#### Task to carry out:
Copy out the records so that each line matches the original.
BEGIN Dataset excerpts
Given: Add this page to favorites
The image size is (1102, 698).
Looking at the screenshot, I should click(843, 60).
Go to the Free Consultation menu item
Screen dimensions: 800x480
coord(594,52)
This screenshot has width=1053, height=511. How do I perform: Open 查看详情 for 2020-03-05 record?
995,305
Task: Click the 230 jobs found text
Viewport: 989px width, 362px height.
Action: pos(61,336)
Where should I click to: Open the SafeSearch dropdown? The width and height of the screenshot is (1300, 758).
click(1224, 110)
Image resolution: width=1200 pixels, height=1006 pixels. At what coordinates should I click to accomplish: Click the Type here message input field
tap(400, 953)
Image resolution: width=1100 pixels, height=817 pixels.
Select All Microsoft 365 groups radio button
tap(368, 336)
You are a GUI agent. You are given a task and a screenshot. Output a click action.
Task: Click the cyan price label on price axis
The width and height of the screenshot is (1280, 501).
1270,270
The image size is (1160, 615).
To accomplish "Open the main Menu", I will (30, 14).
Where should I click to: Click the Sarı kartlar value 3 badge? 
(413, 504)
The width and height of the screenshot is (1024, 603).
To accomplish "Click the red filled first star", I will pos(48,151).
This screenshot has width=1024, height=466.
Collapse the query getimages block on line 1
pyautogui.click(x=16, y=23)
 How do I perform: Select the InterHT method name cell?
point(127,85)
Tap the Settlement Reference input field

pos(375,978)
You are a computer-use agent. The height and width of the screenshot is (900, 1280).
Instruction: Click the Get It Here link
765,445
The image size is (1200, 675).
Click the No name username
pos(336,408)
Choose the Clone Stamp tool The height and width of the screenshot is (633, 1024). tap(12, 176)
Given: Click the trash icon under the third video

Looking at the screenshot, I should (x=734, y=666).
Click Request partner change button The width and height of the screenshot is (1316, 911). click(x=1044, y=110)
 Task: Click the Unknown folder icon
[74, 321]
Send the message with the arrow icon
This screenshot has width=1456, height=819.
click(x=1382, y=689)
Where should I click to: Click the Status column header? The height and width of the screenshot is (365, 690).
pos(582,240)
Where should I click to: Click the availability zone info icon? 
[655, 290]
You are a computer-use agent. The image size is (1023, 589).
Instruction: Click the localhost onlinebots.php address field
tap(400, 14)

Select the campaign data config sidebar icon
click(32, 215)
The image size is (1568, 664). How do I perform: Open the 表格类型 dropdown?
END Dataset excerpts
#### Final answer:
Given: Add this page to favorites
The image size is (1102, 698).
Looking at the screenshot, I should click(843, 60).
Go to the Free Consultation menu item
Screen dimensions: 800x480
coord(594,52)
This screenshot has width=1053, height=511. How do I perform: Open 查看详情 for 2020-03-05 record?
995,305
Task: Click the 230 jobs found text
Viewport: 989px width, 362px height.
Action: pos(61,336)
Where should I click to: Open the SafeSearch dropdown? The width and height of the screenshot is (1300, 758).
click(1224, 110)
Image resolution: width=1200 pixels, height=1006 pixels. At what coordinates should I click to accomplish: Click the Type here message input field
tap(400, 953)
Image resolution: width=1100 pixels, height=817 pixels.
Select All Microsoft 365 groups radio button
tap(368, 336)
You are a GUI agent. You are given a task and a screenshot. Output a click action.
Task: Click the cyan price label on price axis
The width and height of the screenshot is (1280, 501).
1270,270
The image size is (1160, 615).
To accomplish "Open the main Menu", I will (30, 14).
Where should I click to: Click the Sarı kartlar value 3 badge? 
(413, 504)
The width and height of the screenshot is (1024, 603).
To accomplish "Click the red filled first star", I will pos(48,151).
This screenshot has width=1024, height=466.
Collapse the query getimages block on line 1
pyautogui.click(x=16, y=23)
 How do I perform: Select the InterHT method name cell?
point(127,85)
Tap the Settlement Reference input field

pos(375,978)
You are a computer-use agent. The height and width of the screenshot is (900, 1280).
Instruction: Click the Get It Here link
765,445
The image size is (1200, 675).
Click the No name username
pos(336,408)
Choose the Clone Stamp tool The height and width of the screenshot is (633, 1024). tap(12, 176)
Given: Click the trash icon under the third video

Looking at the screenshot, I should (x=734, y=666).
Click Request partner change button The width and height of the screenshot is (1316, 911). click(x=1044, y=110)
 Task: Click the Unknown folder icon
[74, 321]
Send the message with the arrow icon
This screenshot has width=1456, height=819.
click(x=1382, y=689)
Where should I click to: Click the Status column header? The height and width of the screenshot is (365, 690).
pos(582,240)
Where should I click to: Click the availability zone info icon? 
[655, 290]
You are a computer-use agent. The image size is (1023, 589).
Instruction: Click the localhost onlinebots.php address field
tap(400, 14)

Select the campaign data config sidebar icon
click(32, 215)
The image size is (1568, 664). How do I perform: Open the 表格类型 dropdown?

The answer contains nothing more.